Gemäß der Polarisierung kolonialer Traditionen sollte Kulturschaffen somit der „neuen“ Politik der Nation nicht nur ein Gewand geben, sondern die Rechtmäßigkeit Mugabes als wahren afrikanischen Präsidenten und die zunehmenden politischen Ressentiments gegen die westliche Welt beglaubigen. In der Gegenüberstellung von afrikanisch-traditioneller und westlich-kolonialer Kultur, die in der Priorisierung bestimmter Theatertechniken ihren Ausdruck findet, wird Kulturschaffen somit eine wirkungsvolle politische Strategie.

In dieser Tradition äußerte Mugabe 1995 auf der internationalen Buchmesse in Harare, dass Homosexualität eine Krankheit des Westens und Schwule schlimmer als Schweine und Hunde seien.341 Das Wettern gegen angebliche Kultureinflüsse des Westens und die Rückbesinnung auf wahre afrikanische Kunsttechniken wurden zur wichtigsten Maßnahme des Präsidenten, die Schuld an der Misere des Landes den Europäern und Nordamerikanern zu geben, was letztlich in der Enteignung der weißen Farmer einen Höhepunkt fand. Kultur wurde zum Spielball einer Politik, die sich im Verlauf der ersten Amtsjahre radikal änderte: Zunächst war es Mugabes Ansinnen, eine friedliche und alle Bevölkerungsgruppen des Landes verbindende Politik zu etablieren. Doch mit den ausbleibenden Erfolgen und dem Wirtschaftsdesaster radikalisierte er sich und erschuf die westliche Welt als Feindbild, dem er wiederum mithilfe seiner kulturpolitischen Agenda zum Leben verhalf.342

Bemerkenswert hieran ist die Bedeutsamkeit von Kultur sowohl für die Durchsetzung als auch die Beglaubigung von politischen (auch sich in relativ kurzer Zeit wandelnden) Strategien. Denn mit der Berufung auf afrikanische Traditionen verlieh Mugabe seiner neuen anti-westlichen Ausrichtung die Rechtmäßigkeit, allein die Ziele eines wahren afrikanischen „Spirits“ zu verfolgen.
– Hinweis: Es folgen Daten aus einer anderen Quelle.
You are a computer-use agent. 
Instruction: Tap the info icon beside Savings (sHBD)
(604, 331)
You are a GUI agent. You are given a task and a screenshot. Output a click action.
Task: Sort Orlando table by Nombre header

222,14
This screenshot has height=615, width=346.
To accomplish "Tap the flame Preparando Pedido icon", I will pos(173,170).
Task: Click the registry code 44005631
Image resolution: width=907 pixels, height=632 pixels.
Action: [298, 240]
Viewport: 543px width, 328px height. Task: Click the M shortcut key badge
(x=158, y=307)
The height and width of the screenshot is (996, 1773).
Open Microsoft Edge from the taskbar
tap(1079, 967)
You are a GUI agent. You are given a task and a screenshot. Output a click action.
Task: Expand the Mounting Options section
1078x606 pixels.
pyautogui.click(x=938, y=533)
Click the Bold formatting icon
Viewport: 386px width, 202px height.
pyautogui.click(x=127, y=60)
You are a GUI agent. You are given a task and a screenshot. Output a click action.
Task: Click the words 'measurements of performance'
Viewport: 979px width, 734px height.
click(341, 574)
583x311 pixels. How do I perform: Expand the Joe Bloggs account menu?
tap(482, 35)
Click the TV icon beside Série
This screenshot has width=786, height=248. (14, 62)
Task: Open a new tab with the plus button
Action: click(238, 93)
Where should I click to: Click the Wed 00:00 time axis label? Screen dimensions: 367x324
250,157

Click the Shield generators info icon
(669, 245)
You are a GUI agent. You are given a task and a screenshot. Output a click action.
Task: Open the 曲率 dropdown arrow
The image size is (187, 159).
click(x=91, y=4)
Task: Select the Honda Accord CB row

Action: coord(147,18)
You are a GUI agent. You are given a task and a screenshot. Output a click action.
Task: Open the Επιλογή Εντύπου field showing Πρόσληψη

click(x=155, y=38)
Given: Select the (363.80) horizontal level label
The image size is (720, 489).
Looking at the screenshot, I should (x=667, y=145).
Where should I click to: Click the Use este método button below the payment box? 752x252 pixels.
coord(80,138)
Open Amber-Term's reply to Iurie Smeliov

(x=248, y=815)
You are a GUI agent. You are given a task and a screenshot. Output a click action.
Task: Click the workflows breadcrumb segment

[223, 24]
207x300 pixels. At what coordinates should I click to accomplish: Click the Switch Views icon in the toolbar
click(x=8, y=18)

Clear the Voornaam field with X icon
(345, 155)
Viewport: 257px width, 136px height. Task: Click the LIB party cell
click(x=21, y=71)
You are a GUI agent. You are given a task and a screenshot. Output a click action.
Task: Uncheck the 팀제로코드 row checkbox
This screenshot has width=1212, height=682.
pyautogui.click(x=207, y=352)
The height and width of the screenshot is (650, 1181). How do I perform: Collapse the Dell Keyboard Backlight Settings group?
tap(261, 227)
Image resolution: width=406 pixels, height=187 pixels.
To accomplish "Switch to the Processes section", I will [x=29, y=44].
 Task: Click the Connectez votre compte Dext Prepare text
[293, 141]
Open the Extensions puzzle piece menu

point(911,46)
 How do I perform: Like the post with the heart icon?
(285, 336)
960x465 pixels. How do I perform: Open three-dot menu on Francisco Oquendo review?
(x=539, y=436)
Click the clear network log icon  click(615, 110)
Afrikanische Kultur wird hier als etwas Natürliches, immer schon „Dagewesenes“ dargestellt, was jedoch von den Kolonisatoren zerstört und unterdrückt wurde und nun mit der Politik wieder in den Kanon zurückgeholt wird. Absurderweise wird in dieser Argumentation Kultur als etwas „Festes“ und „Beständiges“ dargestellt, obwohl auch in präkolonialer Zeit afrikanische Kulturen ständigen Wandlungsprozessen unterlagen. Dieses Vorhaben, eine bestimmte Kultur als naturgegeben zu setzen, diskutiert Christina von Braun in ihrer jüngsten Publikation Blutsbande343anhand des wandelnden Verständnisses von Geschlecht und Gender:

Dennoch ist unbestreitbar, dass sich derzeit auf der Ebene von biologischem Geschlecht wie von Gender (der sozialen Konstruktion von Geschlecht) eine tiefgehende Umwälzung vollzieht. Die Änderung brachte überhaupt erst die Erkenntnis, dass die ‚Natur‘ schon immer die Verkleidung der Kultur war. Eben diese erklärt die hohe Emotionalität, mit der über den Wandel der Geschlechterordnung debattiert wird. Wenn sich sogenannte Naturgesetze als Glaubenssätze erweisen, so rührt dies an existenzielle Bedingungen, die nicht nur das Geschlecht des Einzelnen, sondern auch andere Kategorien angehen und die Gemeinschaft überhaupt in Frage stellen. Hierin liegt die Gemeinsamkeit von Homophobie, Antifeminismus, Antisemitismus, Rassismus und Xenophobie: Alle haben einen ‚Fremdkörper‘ im Visier, der einerseits gehasst, andererseits aber auch zur Vergewisserung der eigenen Norm gebraucht wird.344

Ähnlich wie es die Kolonisten hinsichtlich westlicher Normen vorgespielt haben, erklärte das Mugabe-Regime ab den 1990er Jahren traditionell-afrikanische Normen und Werte zu den „natürlichen“ und die westliche Welt zum Fremdkörper der Nation. Kultur wurde zur Legitimation dieser extremen Politik gebraucht und Kunstschaffen – so zeigen es die Äußerungen von Mugabes Kulturadvokat Ngũgĩ wa Mĩriĩ – diente nicht nur zur ästhetischen Kreation von Erfahrungsräumen, in welchen jene erlebt werden konnte, sondern mit der Rückkopplung an den traditionellen „African Spirit“ avancierte diese zur Technik der Selbstvergewisserung von Mugabes Nationskonzept schlechthin. In diesem Wechselspiel von Kultur und Politik, in welchem Erstere Letzterer einen Anstrich von Naturgegebenheit verleiht, verdeutlicht sich eine ungeheure Wirkungsmacht von Kulturpolitik.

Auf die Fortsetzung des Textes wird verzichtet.